Le tribunal sud-africain a repoussé l’examen de la demande de mise en liberté du militant, dans un dossier marqué par des accusations contestées et une procédure en cours.
En Afrique du Sud, la justice a décidé de renvoyer au 11 mai l’étude de la demande de libération sous caution de Kemi Seba, à l’issue d’une audience tenue à Pretoria.
Au cours de l’audience, le parquet a rejeté l’idée d’une remise en liberté, évoquant des soupçons portant sur des projets d’actions violentes en Europe. La défense a immédiatement contesté ces allégations, les qualifiant d’infondées.
L’avocat du militant estime que le dossier est exagérément présenté comme dangereux, affirmant qu’aucune poursuite pour faits violents n’a été formellement engagée. Selon lui, les éléments retenus concernent principalement des questions liées au séjour et à l’immigration.
Par ailleurs, une enquête financière a été ouverte concernant des fonds saisis lors de l’arrestation, d’un montant d’environ 318 000 rands.

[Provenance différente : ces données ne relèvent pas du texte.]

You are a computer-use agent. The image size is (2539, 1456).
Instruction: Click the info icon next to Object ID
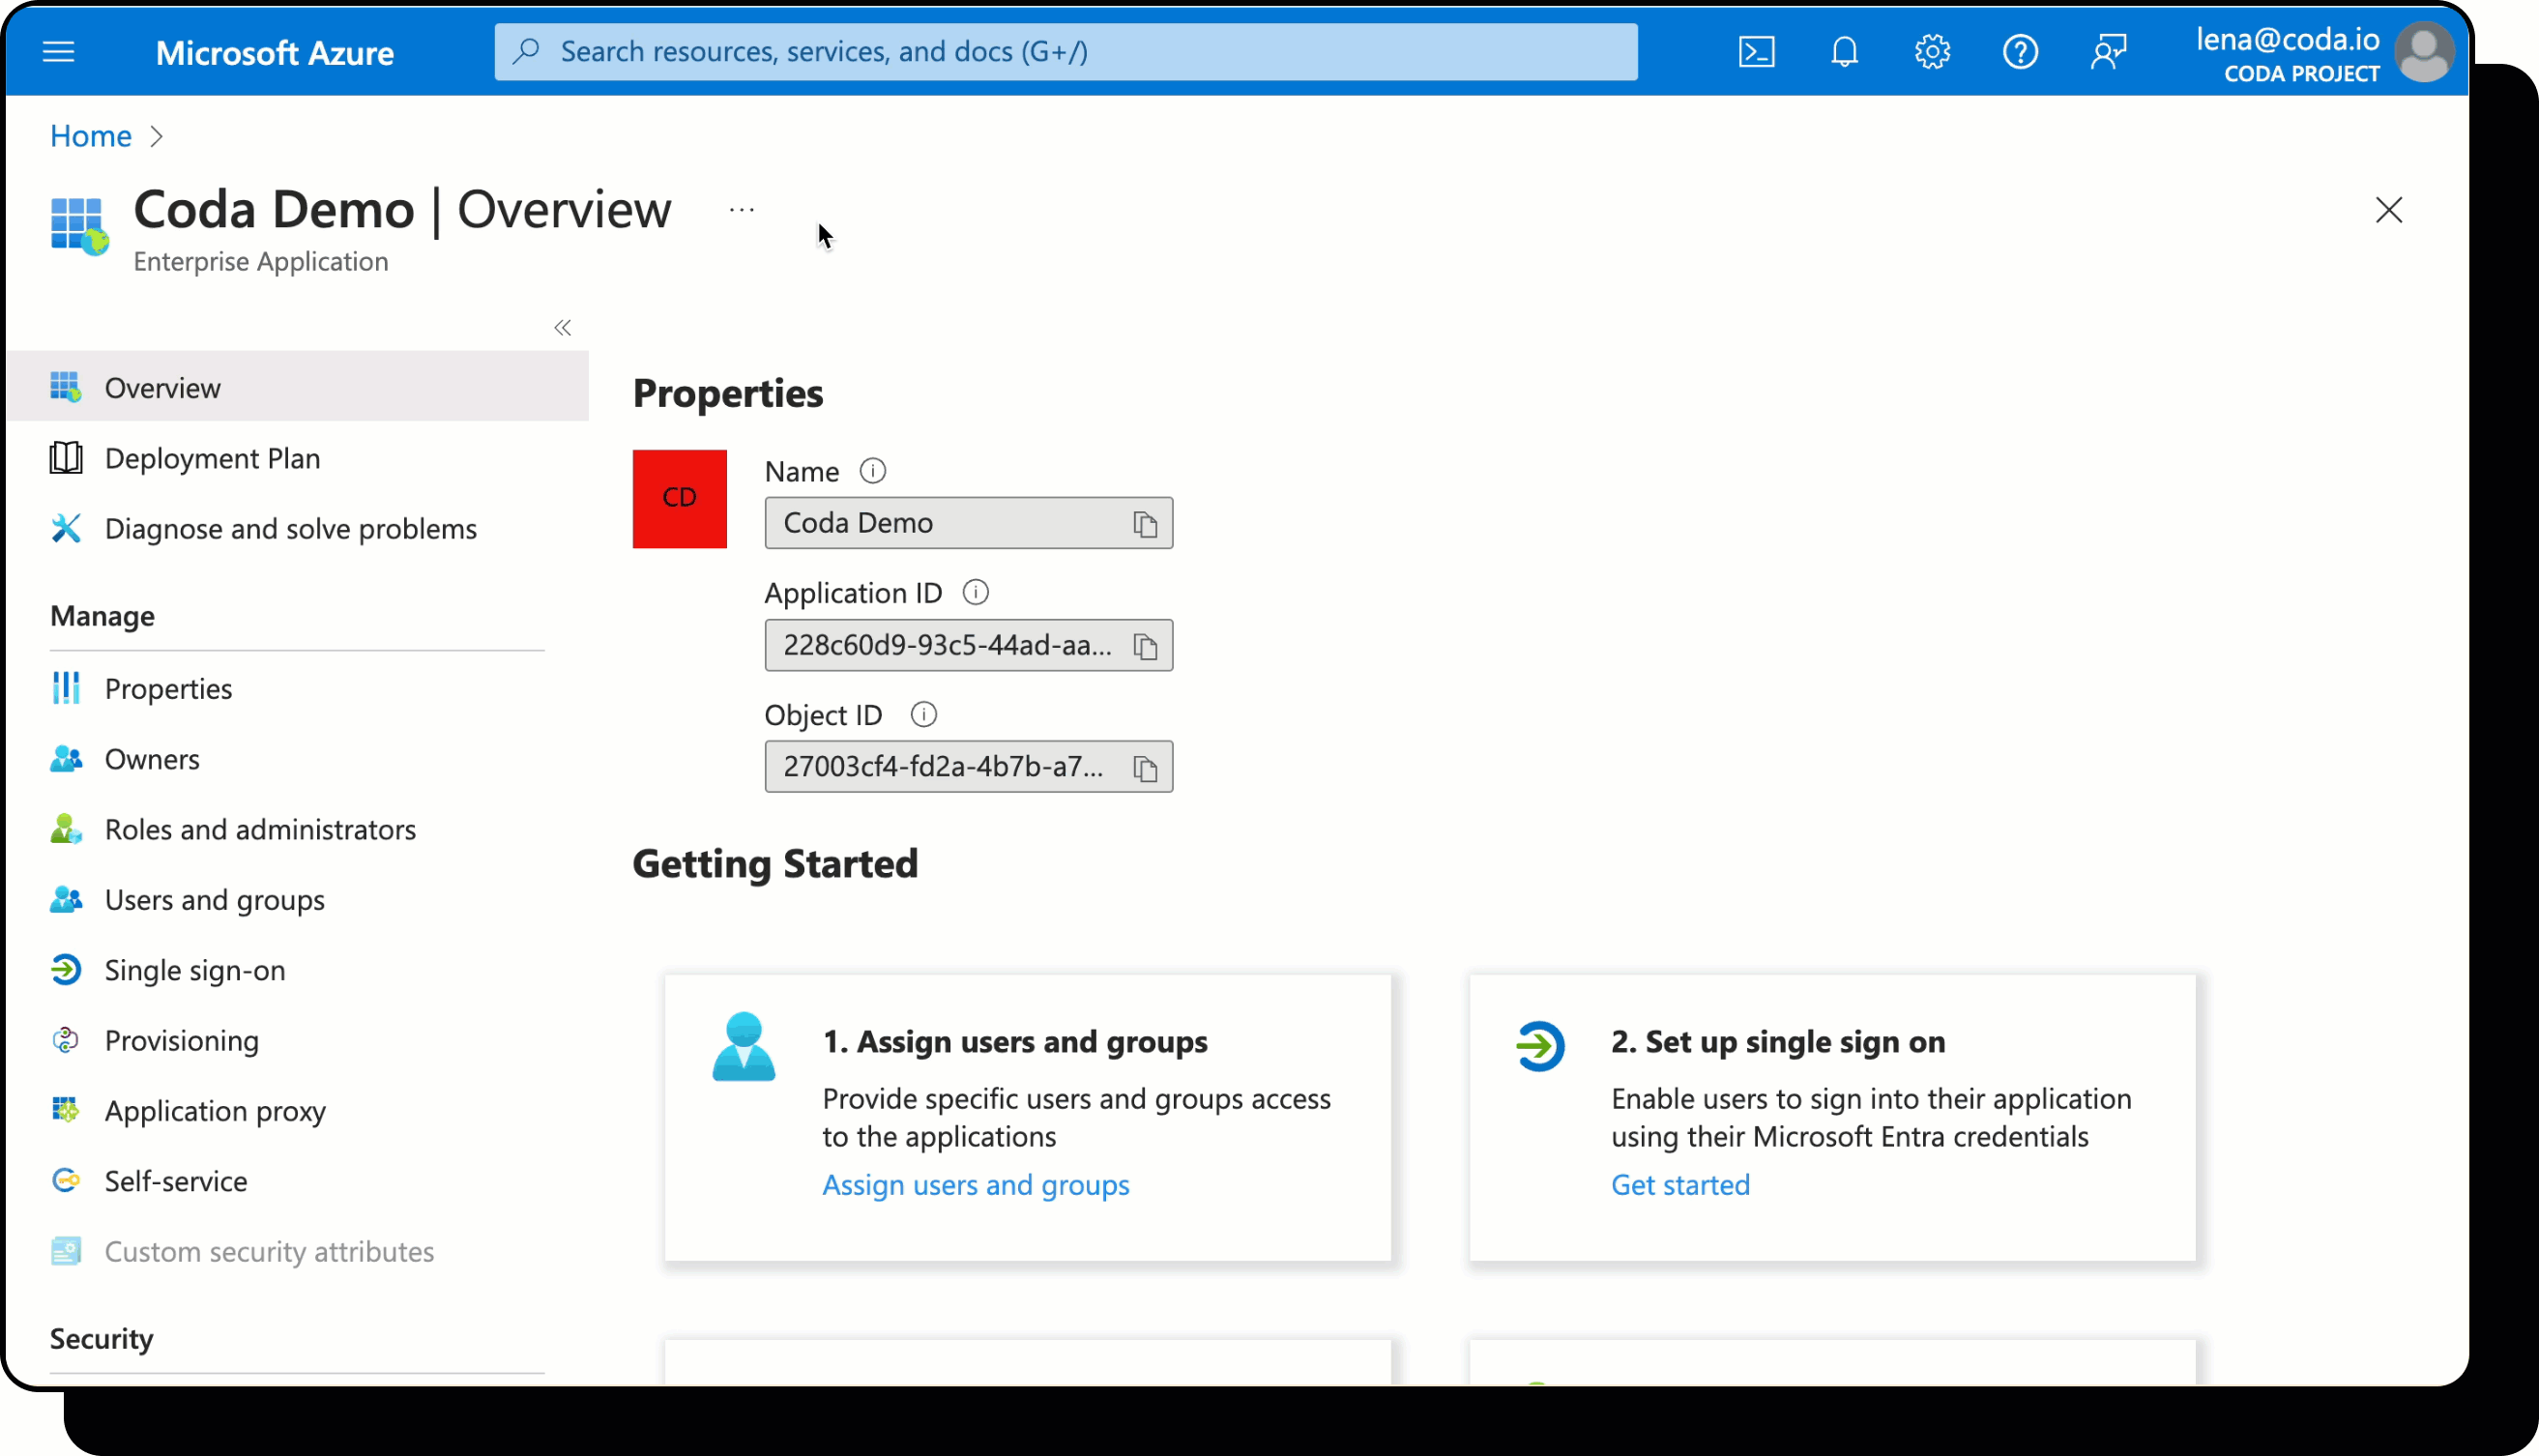click(922, 713)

Les autorités soupçonnent que cet argent aurait pu servir à organiser une fuite hors du territoire.
De son côté, la défense conteste ces accusations et se dit confiante quant à une issue favorable, rappelant que Kemi Seba a introduit une demande d’asile politique en Afrique du Sud.
Interpellé le 13 avril alors qu’il s’apprêtait à quitter le pays, le militant reste en détention dans l’attente de la prochaine audience.
Cette procédure intervient également dans un contexte marqué par une demande d’extradition formulée par le Bénin.